Actually there can be problems with that approach for reasons of tolerance stacking in the gun, the brass, the primers, and even lot-to-lot burn rate differences in the powder, and most of all, with the person you are getting the information from, who may not have worked up the load safely.
And don't forget to allow for people's memories playing tricks on them, transposing numbers, forgetting to add the word "magnum", or making other basic errors in communicating the load data to you. I was at the range one day when a fellow handed me a fired .308 case that had the shoulder and neck blown out and asked me if that was normal. He was sighting in a borrowed hunting rifle whose owner had told him it was a .308. So he bought .308 ammo for it. The barrel was stamped ".30-06".
Only God is perfect. People make dumb mistakes. So take any load data you've been given or read in a forum like this and then go to Hodgdon or some other on-line load data and make sure it is inside a normal range. If there is one rule to reloading that is universally applicable, it is never to assume anything without checking. You likely know the old line about how you spell 'assume'.
The rule of thumb with trying loads is to work up test loads from a 10% reduction in steps no greater than 2% of the maximum or target load, while watching for pressure signs
. This is just a measly 6 shots incrementing up from the lowest load one step at a time, so it hardly represents a great expense in either time or components. It helps keep you safe. The caveat with time expense it that most folks hate making a trip to the range for just those 6 shots and don't want to assemble a bunch of ammo until they know the load is agreeable to their gun, so take those rounds with you (maybe a couple of each, in case you aren't good at seating primers yet) on the day you shoot up your remaining commercial ammo.

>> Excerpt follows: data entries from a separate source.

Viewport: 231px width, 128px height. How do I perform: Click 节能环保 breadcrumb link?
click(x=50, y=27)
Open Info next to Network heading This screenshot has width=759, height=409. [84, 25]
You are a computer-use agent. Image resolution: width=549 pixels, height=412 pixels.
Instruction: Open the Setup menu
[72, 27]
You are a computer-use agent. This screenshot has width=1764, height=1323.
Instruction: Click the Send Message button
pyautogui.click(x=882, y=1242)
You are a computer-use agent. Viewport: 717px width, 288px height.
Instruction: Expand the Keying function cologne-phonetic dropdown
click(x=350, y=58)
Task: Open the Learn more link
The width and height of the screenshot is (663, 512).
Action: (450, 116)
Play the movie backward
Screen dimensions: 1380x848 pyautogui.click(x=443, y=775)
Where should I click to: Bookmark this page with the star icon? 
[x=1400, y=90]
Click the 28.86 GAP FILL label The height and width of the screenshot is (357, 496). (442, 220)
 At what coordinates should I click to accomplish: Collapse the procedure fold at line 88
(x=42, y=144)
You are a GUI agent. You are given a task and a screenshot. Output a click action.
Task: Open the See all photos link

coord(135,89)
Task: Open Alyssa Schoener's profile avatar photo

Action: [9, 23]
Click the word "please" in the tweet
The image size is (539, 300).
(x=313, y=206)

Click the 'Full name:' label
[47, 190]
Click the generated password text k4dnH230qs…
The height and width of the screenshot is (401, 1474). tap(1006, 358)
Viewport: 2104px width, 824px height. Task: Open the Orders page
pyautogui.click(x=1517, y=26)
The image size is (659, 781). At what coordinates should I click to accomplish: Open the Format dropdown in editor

The only exceptions to all the above that I would make are with some low pressure target loads. Especially those that have been used by hundreds of thousands of people over several generations. A 148 grain lead wadcutter of any type over 2.7 grains of Bullseye in a .38 Special comes to mind as an example. Reduced loads with Trail Boss powder are another. In both instances pressures are well below maximum operating pressures for all modern cartridges and even for some not-so-modern cartridges.